= Rodney Walker (architect) =

American architect

Rodney Walker (1910–1986) was an American midcentury modern designer and builder who specialized in residential architecture in the Southern California area. He contributed three designs to Arts & Architecture magazine's Case Study House program during the late 1940s (Case Study House 16, 17, and 18). Many of his homes were photographed by Julius Shulman for Arts & Architecture, Better Homes and Gardens, Architectural Record, Sunset, and the Los Angeles Times Home magazine.

==Life and career==
Rodney Walker was born in Salt Lake City, Utah on September 15, 1910, and primarily raised in Ely, Nevada.

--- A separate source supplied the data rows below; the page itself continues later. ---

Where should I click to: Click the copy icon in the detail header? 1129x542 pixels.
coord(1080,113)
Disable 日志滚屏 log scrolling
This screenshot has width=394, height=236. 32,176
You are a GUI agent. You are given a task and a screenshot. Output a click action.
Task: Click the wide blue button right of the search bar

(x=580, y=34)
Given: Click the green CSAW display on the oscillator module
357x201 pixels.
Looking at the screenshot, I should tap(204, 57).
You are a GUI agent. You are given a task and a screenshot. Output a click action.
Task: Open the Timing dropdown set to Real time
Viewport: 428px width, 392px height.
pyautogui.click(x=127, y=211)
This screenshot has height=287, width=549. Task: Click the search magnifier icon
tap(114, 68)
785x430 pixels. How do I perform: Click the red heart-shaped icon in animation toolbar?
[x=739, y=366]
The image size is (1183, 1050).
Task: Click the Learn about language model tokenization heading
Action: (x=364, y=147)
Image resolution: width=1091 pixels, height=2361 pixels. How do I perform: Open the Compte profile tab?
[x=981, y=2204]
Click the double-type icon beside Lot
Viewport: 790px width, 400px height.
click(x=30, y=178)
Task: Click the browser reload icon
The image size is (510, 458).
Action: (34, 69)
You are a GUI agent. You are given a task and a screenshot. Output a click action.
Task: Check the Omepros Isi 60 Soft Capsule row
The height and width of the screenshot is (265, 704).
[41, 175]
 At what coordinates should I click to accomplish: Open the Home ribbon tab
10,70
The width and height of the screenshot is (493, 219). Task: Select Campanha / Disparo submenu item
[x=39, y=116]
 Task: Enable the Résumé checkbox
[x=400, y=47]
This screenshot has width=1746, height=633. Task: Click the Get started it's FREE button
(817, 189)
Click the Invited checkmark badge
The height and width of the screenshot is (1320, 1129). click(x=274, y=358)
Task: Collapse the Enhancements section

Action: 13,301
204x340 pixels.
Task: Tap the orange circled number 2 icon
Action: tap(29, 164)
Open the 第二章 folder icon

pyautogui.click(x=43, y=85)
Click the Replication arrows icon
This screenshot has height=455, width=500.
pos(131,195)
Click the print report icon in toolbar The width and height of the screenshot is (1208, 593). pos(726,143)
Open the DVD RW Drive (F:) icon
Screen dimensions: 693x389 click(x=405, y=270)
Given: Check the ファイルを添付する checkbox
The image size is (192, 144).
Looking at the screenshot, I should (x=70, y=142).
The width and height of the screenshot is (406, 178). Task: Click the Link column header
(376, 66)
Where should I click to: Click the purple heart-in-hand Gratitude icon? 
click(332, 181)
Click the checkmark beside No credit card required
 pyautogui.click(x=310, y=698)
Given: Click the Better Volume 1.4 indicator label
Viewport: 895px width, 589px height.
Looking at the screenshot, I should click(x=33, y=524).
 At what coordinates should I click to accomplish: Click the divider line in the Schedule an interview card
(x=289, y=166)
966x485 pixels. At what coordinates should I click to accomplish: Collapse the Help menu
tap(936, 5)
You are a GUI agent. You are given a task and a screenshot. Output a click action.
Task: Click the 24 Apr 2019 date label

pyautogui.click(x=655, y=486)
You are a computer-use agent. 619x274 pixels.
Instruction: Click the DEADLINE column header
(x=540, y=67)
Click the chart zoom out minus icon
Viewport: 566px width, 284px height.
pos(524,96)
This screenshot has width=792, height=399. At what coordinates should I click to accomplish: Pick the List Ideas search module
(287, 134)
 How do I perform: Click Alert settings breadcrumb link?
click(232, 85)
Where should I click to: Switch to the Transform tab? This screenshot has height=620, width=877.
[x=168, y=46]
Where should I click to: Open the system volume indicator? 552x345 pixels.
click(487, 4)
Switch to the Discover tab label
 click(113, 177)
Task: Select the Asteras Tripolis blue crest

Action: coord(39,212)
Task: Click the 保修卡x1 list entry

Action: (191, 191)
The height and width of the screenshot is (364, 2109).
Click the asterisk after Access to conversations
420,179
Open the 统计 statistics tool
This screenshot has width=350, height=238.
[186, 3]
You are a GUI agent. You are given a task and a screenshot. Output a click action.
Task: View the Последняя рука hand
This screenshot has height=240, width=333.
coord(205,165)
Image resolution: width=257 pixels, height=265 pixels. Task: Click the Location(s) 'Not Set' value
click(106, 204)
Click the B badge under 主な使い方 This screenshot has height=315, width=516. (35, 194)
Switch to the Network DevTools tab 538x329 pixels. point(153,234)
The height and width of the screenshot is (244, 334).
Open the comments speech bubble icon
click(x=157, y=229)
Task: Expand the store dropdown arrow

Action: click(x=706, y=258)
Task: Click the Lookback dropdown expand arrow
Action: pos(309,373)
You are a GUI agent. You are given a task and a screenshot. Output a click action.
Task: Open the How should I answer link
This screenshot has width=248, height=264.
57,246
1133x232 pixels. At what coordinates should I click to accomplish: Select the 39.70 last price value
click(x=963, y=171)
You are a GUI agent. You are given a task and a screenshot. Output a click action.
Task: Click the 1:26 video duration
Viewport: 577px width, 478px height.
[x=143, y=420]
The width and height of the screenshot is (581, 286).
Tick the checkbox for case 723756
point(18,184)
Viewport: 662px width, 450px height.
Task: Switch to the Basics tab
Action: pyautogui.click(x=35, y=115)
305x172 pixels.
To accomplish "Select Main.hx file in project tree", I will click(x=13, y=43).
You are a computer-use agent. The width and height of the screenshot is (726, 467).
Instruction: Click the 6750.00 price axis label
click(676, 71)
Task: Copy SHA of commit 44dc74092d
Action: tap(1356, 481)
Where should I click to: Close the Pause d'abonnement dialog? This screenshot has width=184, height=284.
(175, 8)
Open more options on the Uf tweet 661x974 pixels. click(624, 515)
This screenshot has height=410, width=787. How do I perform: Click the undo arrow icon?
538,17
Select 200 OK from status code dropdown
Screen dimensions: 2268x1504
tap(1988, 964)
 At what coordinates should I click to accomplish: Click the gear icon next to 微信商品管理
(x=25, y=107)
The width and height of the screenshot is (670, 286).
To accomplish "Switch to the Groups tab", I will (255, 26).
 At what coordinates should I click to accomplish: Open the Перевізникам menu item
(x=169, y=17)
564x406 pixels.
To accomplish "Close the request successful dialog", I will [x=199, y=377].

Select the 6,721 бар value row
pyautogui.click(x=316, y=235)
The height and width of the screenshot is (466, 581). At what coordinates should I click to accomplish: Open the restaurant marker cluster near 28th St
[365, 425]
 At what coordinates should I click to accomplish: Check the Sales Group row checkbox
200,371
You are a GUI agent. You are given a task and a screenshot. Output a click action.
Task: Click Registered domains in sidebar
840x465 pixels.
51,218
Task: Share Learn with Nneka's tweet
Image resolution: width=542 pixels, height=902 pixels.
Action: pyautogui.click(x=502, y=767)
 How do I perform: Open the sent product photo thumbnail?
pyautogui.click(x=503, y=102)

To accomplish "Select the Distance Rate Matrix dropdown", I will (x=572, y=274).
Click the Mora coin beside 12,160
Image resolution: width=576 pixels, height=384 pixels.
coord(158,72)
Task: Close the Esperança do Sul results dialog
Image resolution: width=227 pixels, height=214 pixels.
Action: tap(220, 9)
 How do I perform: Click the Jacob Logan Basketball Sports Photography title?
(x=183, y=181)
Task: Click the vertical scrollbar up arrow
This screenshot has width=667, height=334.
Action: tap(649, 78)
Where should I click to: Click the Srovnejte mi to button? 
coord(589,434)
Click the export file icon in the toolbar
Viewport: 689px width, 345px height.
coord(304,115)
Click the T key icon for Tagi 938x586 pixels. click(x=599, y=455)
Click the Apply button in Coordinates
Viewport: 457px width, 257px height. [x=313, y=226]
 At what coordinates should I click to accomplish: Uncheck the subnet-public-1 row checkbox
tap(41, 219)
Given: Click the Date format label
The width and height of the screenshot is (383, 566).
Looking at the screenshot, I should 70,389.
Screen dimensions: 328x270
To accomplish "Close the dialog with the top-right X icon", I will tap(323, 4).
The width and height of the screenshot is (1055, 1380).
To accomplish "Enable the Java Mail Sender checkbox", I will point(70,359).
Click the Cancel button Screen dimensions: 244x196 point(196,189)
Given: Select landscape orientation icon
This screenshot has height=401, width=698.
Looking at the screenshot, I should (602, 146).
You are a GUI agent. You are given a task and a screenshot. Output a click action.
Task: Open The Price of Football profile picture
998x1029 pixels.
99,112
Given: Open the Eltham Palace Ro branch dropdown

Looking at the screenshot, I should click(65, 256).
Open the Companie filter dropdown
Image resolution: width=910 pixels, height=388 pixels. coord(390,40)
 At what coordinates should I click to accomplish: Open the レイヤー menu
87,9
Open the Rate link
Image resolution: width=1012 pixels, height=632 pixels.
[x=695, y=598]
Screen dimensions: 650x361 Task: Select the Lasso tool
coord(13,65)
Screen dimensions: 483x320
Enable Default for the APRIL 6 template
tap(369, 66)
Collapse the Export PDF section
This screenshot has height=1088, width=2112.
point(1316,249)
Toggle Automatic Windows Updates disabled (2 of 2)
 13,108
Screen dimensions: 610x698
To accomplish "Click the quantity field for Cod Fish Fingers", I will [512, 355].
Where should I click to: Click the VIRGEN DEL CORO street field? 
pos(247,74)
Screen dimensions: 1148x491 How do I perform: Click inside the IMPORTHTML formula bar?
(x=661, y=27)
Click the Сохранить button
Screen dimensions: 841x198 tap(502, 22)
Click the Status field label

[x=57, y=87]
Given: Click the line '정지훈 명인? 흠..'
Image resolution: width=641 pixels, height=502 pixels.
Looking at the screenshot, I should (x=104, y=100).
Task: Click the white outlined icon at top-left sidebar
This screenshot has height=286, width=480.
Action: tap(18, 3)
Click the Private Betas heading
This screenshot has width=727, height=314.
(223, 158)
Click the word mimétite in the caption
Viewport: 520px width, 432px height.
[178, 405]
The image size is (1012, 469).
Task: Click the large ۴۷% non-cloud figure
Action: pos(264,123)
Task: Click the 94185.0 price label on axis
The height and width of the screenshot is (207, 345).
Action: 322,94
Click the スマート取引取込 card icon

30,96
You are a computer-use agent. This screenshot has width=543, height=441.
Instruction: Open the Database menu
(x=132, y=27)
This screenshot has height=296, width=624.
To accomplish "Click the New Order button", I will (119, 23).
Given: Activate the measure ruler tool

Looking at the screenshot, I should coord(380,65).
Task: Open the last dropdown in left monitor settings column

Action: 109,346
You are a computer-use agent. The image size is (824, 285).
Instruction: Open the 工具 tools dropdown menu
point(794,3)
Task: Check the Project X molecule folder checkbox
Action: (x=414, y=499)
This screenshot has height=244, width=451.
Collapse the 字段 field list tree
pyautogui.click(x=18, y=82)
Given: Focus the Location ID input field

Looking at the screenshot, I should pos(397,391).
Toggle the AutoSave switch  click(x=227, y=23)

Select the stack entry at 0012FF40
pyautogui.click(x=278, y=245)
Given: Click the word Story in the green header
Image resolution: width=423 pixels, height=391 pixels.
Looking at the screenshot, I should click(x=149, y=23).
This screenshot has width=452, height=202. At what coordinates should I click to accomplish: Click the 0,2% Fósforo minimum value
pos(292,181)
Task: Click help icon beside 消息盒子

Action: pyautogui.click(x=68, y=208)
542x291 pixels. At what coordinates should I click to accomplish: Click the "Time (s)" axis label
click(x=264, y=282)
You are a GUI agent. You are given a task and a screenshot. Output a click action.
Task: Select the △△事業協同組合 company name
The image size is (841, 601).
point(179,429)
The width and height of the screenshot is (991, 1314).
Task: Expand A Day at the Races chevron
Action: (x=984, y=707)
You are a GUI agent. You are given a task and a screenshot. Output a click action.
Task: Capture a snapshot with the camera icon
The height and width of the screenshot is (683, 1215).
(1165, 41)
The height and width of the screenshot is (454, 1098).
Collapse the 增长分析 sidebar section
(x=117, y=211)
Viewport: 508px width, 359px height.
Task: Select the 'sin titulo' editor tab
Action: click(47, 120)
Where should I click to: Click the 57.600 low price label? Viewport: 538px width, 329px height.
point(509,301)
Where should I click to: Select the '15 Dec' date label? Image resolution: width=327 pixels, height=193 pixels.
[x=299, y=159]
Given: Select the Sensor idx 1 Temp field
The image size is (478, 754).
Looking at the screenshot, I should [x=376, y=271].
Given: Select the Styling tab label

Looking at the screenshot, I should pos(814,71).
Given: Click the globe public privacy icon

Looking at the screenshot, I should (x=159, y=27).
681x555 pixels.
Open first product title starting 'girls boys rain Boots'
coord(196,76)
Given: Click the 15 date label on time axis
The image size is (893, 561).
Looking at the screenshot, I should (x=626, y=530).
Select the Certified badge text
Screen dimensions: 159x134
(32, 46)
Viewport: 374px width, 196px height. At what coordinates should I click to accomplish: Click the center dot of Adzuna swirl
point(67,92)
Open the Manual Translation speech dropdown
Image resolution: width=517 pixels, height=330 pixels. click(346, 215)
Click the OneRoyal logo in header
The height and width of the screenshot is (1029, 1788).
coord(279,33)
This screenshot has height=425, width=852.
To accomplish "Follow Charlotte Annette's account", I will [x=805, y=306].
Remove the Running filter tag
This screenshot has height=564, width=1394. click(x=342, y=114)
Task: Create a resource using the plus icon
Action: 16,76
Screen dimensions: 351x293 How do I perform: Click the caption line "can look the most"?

He attended Pasadena City College before transferring to University of California Los Angeles where he received an athletic scholarship, graduated with a degree in art, and met his wife, Dorothea. In 1937, Rodney and Dorothea built their first house in West Los Angeles. Soon after, he went to work for Rudolph M. Schindler as a draftsman.

Over the next thirty years, Walker designed and built some 100 homes in Southern California. He designed numerous Case Study homes, exploring the adaptability of new ideas in small houses. He was known for his ability to minimize construction costs and for assisting the construction crew himself. Walker designed three of the Case Study houses (numbered 16, 17, and 18). These are sometimes confused with three Case Study houses designed by Craig Ellwood, which were also numbered 16 through 18.

From 1958, Walker lived in a 4,300-square-foot hilltop home in Ojai, California, that he had designed and built, and which he considered his masterpiece. After he discontinued home designing and contracting, he ran the Oaks Hotel in Ojai for 15 years and operated a store in which he sold jewelry that he crafted. Walker died on June 18, 1986, at his home in Ojai. He was survived by his wife, Dorothea; sons, Bruce, Mark, and Craig; and twin daughters, Ellen Langston and Lisa Kaufman.

==Legacy==
The Walker Residence went up for sale in September 2011, asking $3.995 million.

Between 2012 and 2014, actor Zac Efron lived in a Walker house in Hollywood Hills West which was originally designed for the Case Study Program; the home was eventually built in 1947. It sold for $2.775 million in 2014.

Walker's Case Study House No. 18 was listed on the National Register of Historic Places in 2013.